3. Il mutevole valore dei valori nella società acefala
Libertà, ricchezza, uguaglianza, sicurezza, piacere, obbedienza sono valori individuali e sociali. La valutazione della loro importanza è fondata su premesse eterogenee ma diventa necessaria quando accade di dovere stabilire una gerarchia fra i valori veicolati dai dati normativi.
Gli studi sulle motivazioni sociali individuano i prototipi dei sistemi di valori[1]. Alcuni valori focalizzano la dimensione sociale (quella considerata dalle onorificenze al merito della Repubblica): le tendenze all’universalismo (comprensione, tolleranza, rispetto e protezione del benessere di tutte le persone e della natura) inclinano verso la autotrascendenza e la benevolenza (mantenimento e miglioramento del benessere delle persone direttamente conosciute).
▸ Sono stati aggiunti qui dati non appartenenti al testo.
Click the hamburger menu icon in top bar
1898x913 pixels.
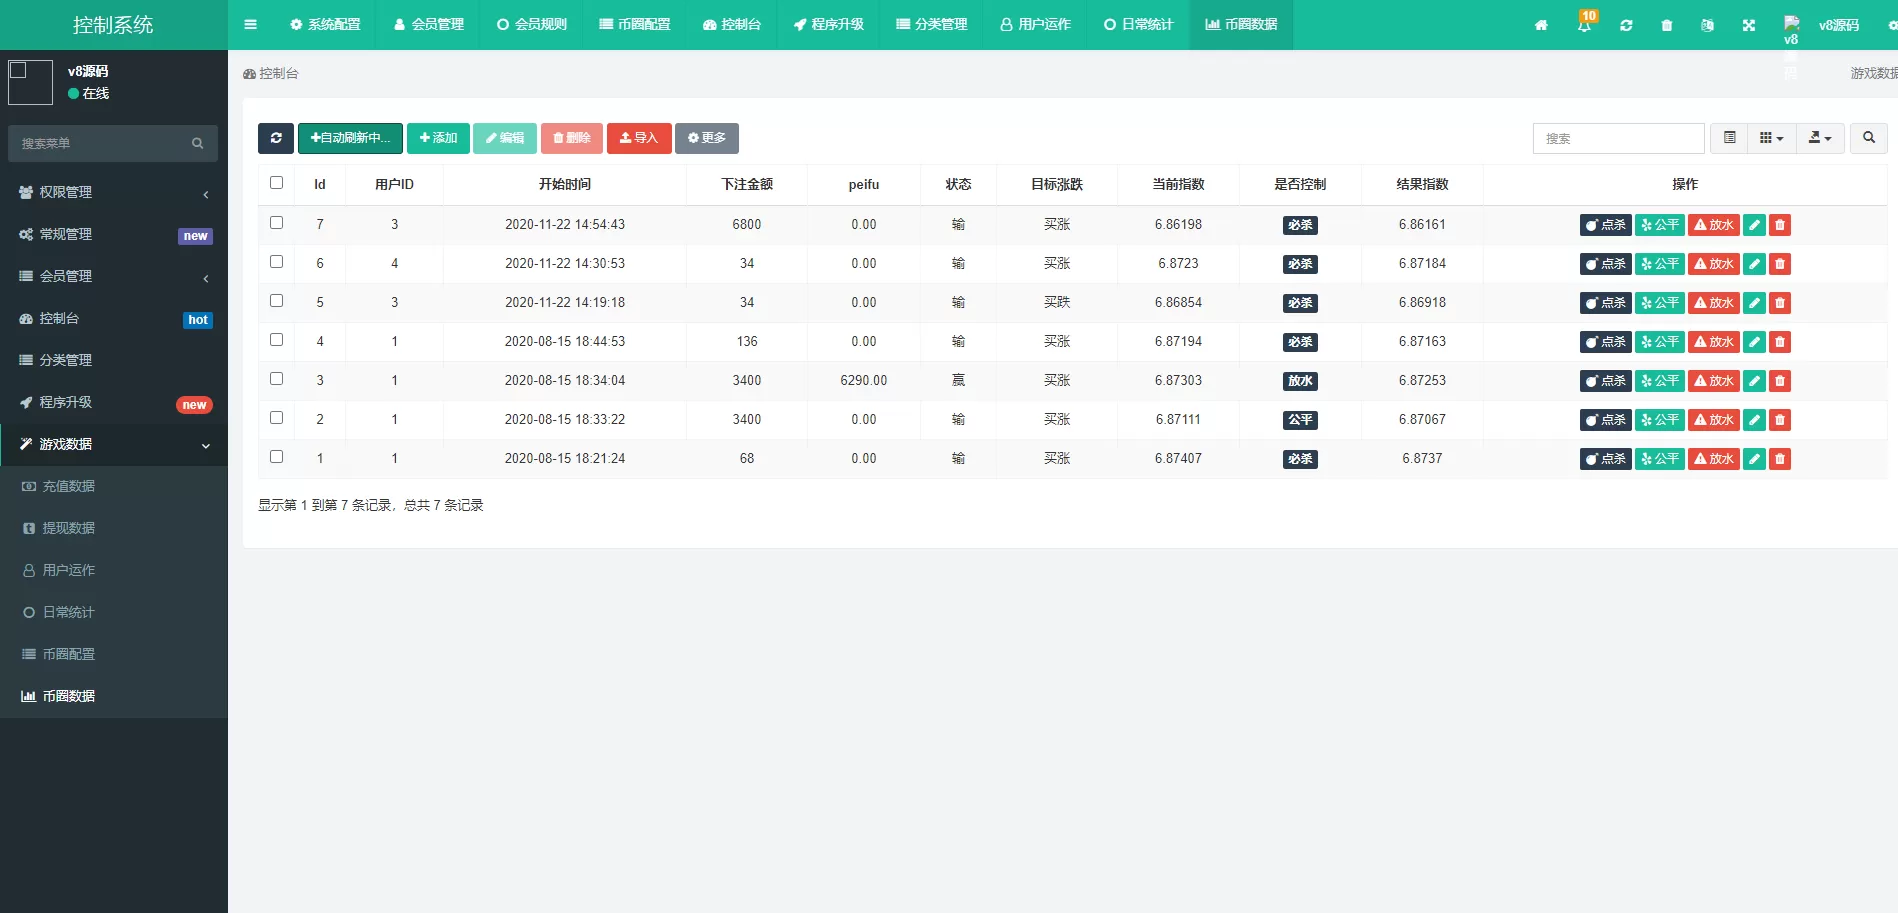pos(250,25)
Altri valori focalizzano la dimensione personale: sicurezza e conformismo, successo, potere, autoaffermazione, edonismo, individualismo. Poiché i valori non possono mutare radicalmente da una generazione all’altra, è ragionevole supporre che quando, per le condizioni contestuali, un valore non può essere adeguatamente attuato, se ne cerchi il soddisfacimento con forme complementari o surrogate. Se i valori che focalizzano la dimensione sociale devono scontare il declino dell’universalismo, allora è prevedibile un rafforzamento di forme scarsamente istituzionalizzate di benevolenza. Se i valori che focalizzano la dimensione personale non trovano sbocco nella possibilità di una sua effettiva soddisfazione, allora è prevedibile che della stessa si coltivino immagini del tutto estrinseche.
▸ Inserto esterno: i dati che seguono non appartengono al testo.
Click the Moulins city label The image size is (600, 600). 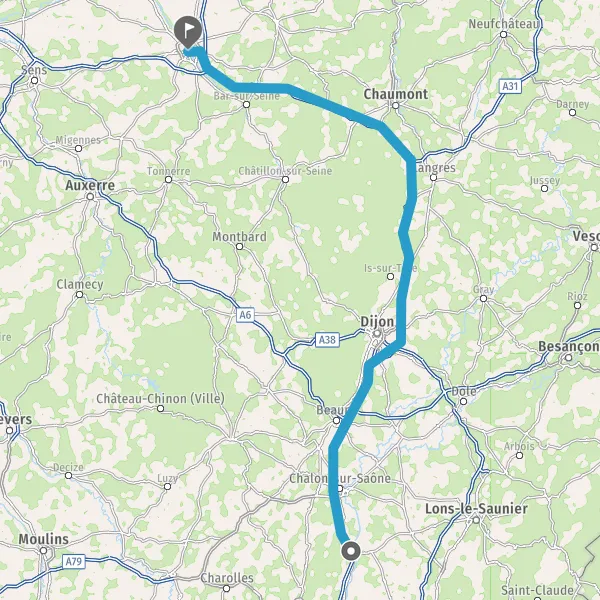(44, 539)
A quali specifiche esigenze psicologiche (ma non possono escludersi anche interessi pratici) si colleghi la ricerca di riconoscimenti formali scollegati da reali tradizioni familiari (che possono spiegare il desiderio di ricostruire una continuità storica) o da effettivi meriti personali non è semplice dire.
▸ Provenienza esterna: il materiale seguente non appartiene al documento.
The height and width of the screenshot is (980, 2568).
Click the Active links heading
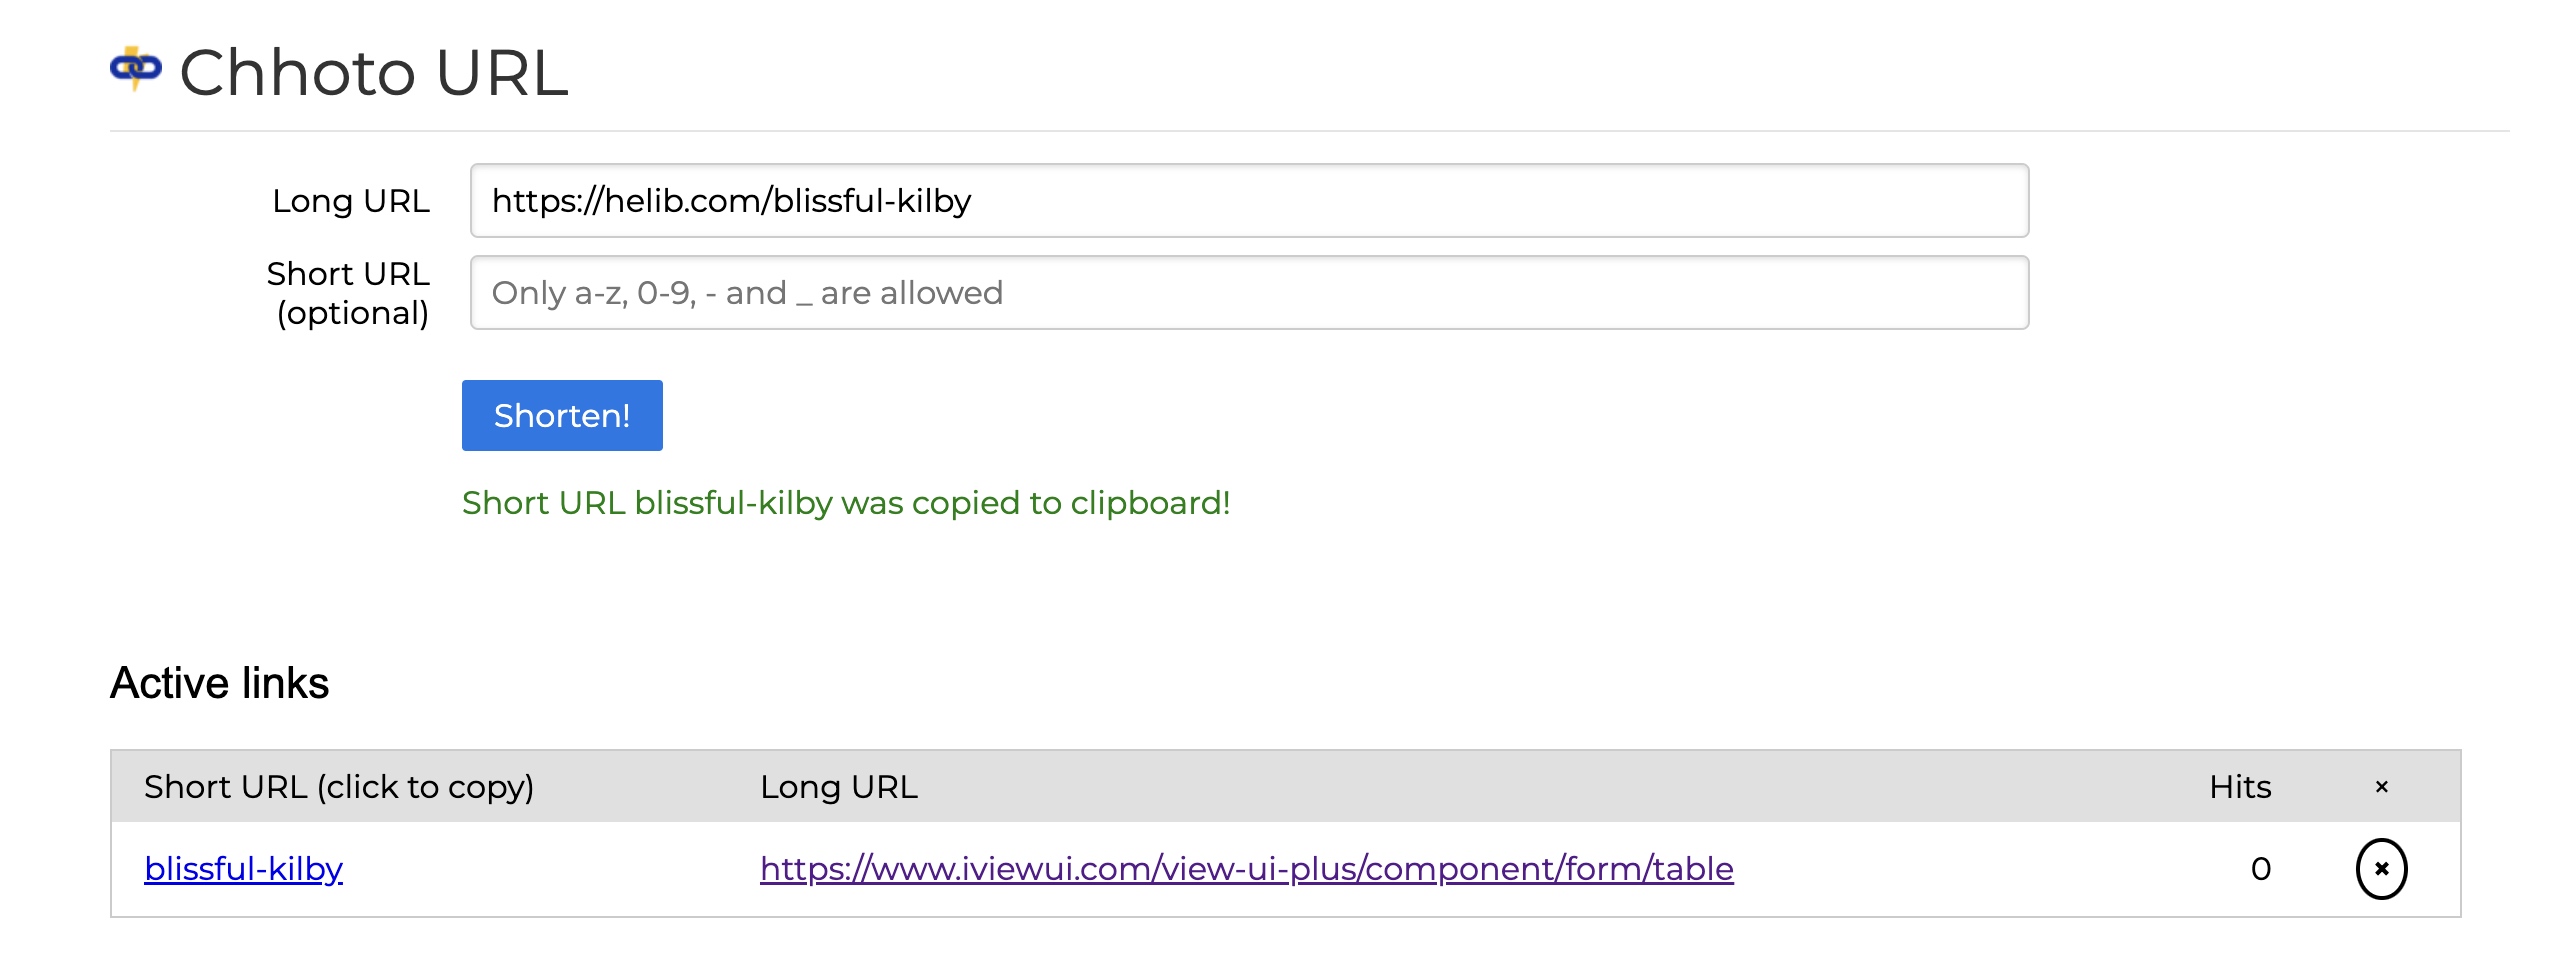click(219, 683)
In ogni caso, non stupisce che, in alcune subculture, fra le molteplici che compongono la variegata società italiana, dell’onore - che (occorre pur dirlo) appare al momento un valore recessivo - si cerchino implausibili surrogati (il fenomeno, infatti, non riguarda solo i titoli nobiliari e ognuno può trovarne esemplificazioni variegate e, a volte, inattese).
Di tutto questo certamente non beneficia l’araldica, disciplina (non priva di pregi estetici) che, quando analizza e interpreta gli stemmi, fornisce concreti strumenti per ricostruire le vicende dei loro possessori e così contribuisce alle ricerche storiche: alla sigillografia, alla numismatica, alla genealogia, alla bibliografia, favorendo la datazione o la provenienza geografica di reperti, l’attribuzione di beni e la individuazione dei committenti di opere d’arte.
[1] S.H.Schwartz-W.Bilsky,Toward a universal psychological structure of human values, in: Journal of Personality and Social Psychology, 1987, 53, 550-562; S.H. Schwartz, Universals in the content and structure of values: Theory and empirical tests in 20 countries, in M.Zanna (ed.), Advances in experimental social psychology vol.25,1-65. NewYork, Academic Press. 1992; S.H.Schwartz, Are there universal aspects in the content and structure of values, in: Journal of Social Issues, 1994. 50, 19-45. C.Capanna- M.Vecchione-S.H.Schwartz, La misura dei valori: un contributo alla validazione del Portrait Values Questionnaire su un campione italiano. In: “Bollettino di Psicologia Applicata”, 2005.